Stairs 1 Geneva is a 1994 Swiss art film directed by Peter Greenaway. It is also a large-scale art installation, an exhibition, a catalogue and a CD album.

==The film==

The film comprises one hundred sequences showing a location in the city of Geneva, Switzerland. In 1994, over a period of one hundred days, one hundred white wooden staircases were installed around the city to be climbed by the public. At the top of each staircase was a simple hole framing a "living picture postcard", a perfect "cinema-image by Peter Greenaway" accompanied by a commentary of one sentence in French and English, printed below the viewfinder. Greenaway's idea was to create a reflection on location in cinema and to "take films out of the theatres".

==The event==

Spotlights of different colors were installed throughout the city.
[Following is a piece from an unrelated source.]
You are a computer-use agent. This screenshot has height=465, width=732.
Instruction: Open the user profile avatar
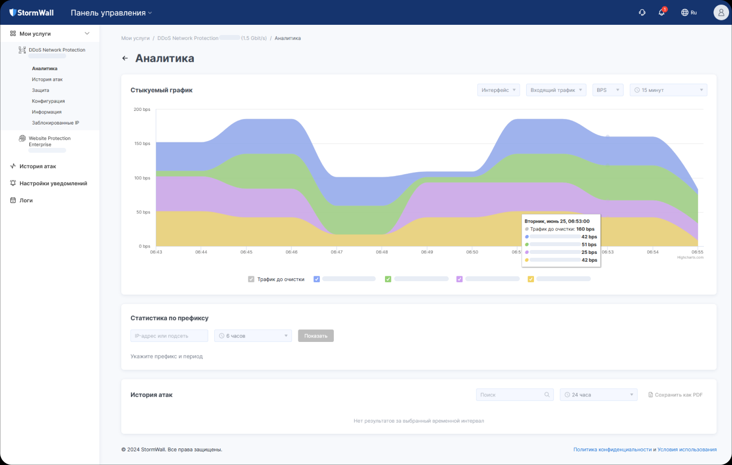pos(721,13)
The event was called "The Stairs: Geneva The Location", and was expanded into a wider project including other cities and other cinematic themes of relaxation. The events were also published in a catalogue form and a musical compact disc (Merrell, March 1995).

==The installation==

Approximately one hundred performers representing typical regional characters, with costumes and props, (Calvin and his fellows reformers, different spirits of the lake, Laura Ashley with her bicycle, living statues, etc.), were sited within the framed view of the staircases' viewfinders. They all were specially trained to perform a choreography (by Serge Campardon ) every 15 minutes. Each performer was given a luxury Genevan watch to check the time throughout the five or more hours of their performance.

==Further details==

The film's scenes show day or night views in the exact frame defined by the staircase's viewfinder. Superimposed images make some of the characters of the installation appear and disappear in the frame under different lights, and are linked with different kind of local events, such as a cycle race or a children's choir on the cathedral steps. The voice-over patiently helps the visual description by numbering the scenes by the same number of each staircase, and reading the sentence printed on the viewfinder. Each scene is accompanied by a one-minute music pattern by Patrick Mimran,. The soundtrack CD which accompanies the project suggests each piece can be played randomly, just as a visitor could visit the staircases in any order.

An exhibition was also set in the Musée d'Art et d'Histoire where lights and slide projections supplemented a display of one hundred sculpted heads found and chosen in the museum depot, as well as one hundred historical helmets.